Read my full review: Hercule Poirot’s Christmas

We Carry the Sky – McKayla Robbin



Paperback, 158 pages
Published December 5th 2016 by CreateSpace Independent Publishing Platform

I received this book from the author for review, and I’m so pleased she sent me a copy. This is a collection of short-form poems that made me love this kind of poetry even more. They are very short poems but each of them deals with bigger issues that have wider relevance both social and political. The words in this book are strong, and in one particular case, made a huge impact on me when I read it. It’s a great little collection, give it a go!

Read my full review: we carry the sky

The Elephant in the Room – Jon Ronson



Kindle eBook, 48 pages
Published September 27th 2016

I don’t usually read books on the Kindle, but this one was only available in that format, and I always read Jon Ronson’s books. I wasn’t as excited about this one as I have been about his previous books, but I felt I should give it a go, particularly as I’m a training journalist and should get my head into politics. I decided this would be a reasonably sized dose of political writing to get me started. It was okay, Ronson referred to his previous works, which I am familiar with, so understood the references perfectly. But I struggled to be interested in the politics. I’m on the fence with this one, but it was worth reading anyway!

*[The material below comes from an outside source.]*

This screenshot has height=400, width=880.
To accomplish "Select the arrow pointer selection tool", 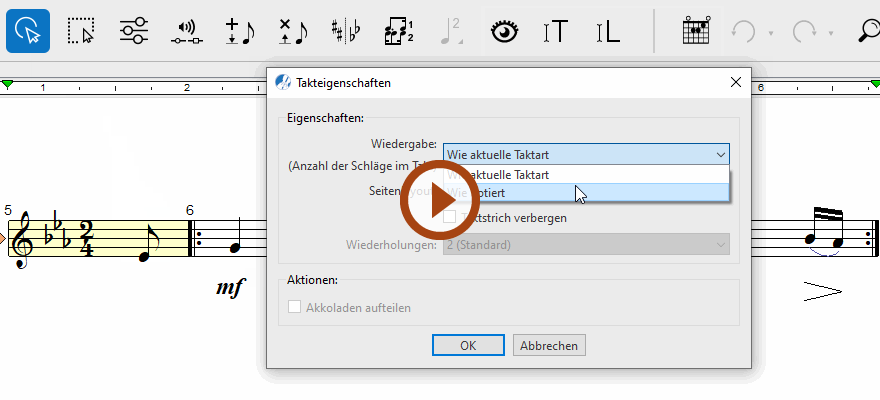I will (x=28, y=30).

Read my full review: The Elephant in the Room

The Twelve Days of Dash  Lily – Rachel Cohn & David Levithan



Paperback, 233 pages
Published October 6th 2016 by Electric Monkey

This was the festive book I had in mind back in November. I bought it a few days before Christmas and ended up reading a good chunk of it on Christmas Day itself. It was the perfect read, and I’m sure I can’t have been the only one indulging in it on the big day. Dash & Lily are the ideal festive companions, and once you get into it, this book will make you realise just how much warmth can come from such a traditionally cold season, if you’re around the ones you love and who care about you. I wouldn’t have had any other book in my hands for Christmas Day.

Read my full review: The Twelve Days of Dash & Lily

The Knife of Never Letting Go (Chaos Walking #1) – Patrick Ness



Hardback, 479 pages
Published May 5th 2008 by Walker

My very last book of 2016! And what a book to end on. I’d been waiting ages to read it, and I can’t tell you how worth the wait it was. If you haven’t read this book or the Chaos Walking series then PLEASE READ IT IN 2017. The dystopian setting is one of the best I’ve encountered, the characters are endearing, characterful, and I was genuinely on the edge of my seat while reading this. The ending in particular was incredible. There aren’t many endings as good as this, and it means I need to read the rest of the series very soon. I just need to know what happens next!

Read my full review: The Knife of Never Letting Go

Goodbye 2016, Hello 2017…

Thank you to everyone who had read my reviews this year, and I’m looking forward to reading lots more books next year, and I already have a book being sent to me by another author for review, so watch this space!

Have a wonderful start to the New Year everyone, and stay safe my bookish friends.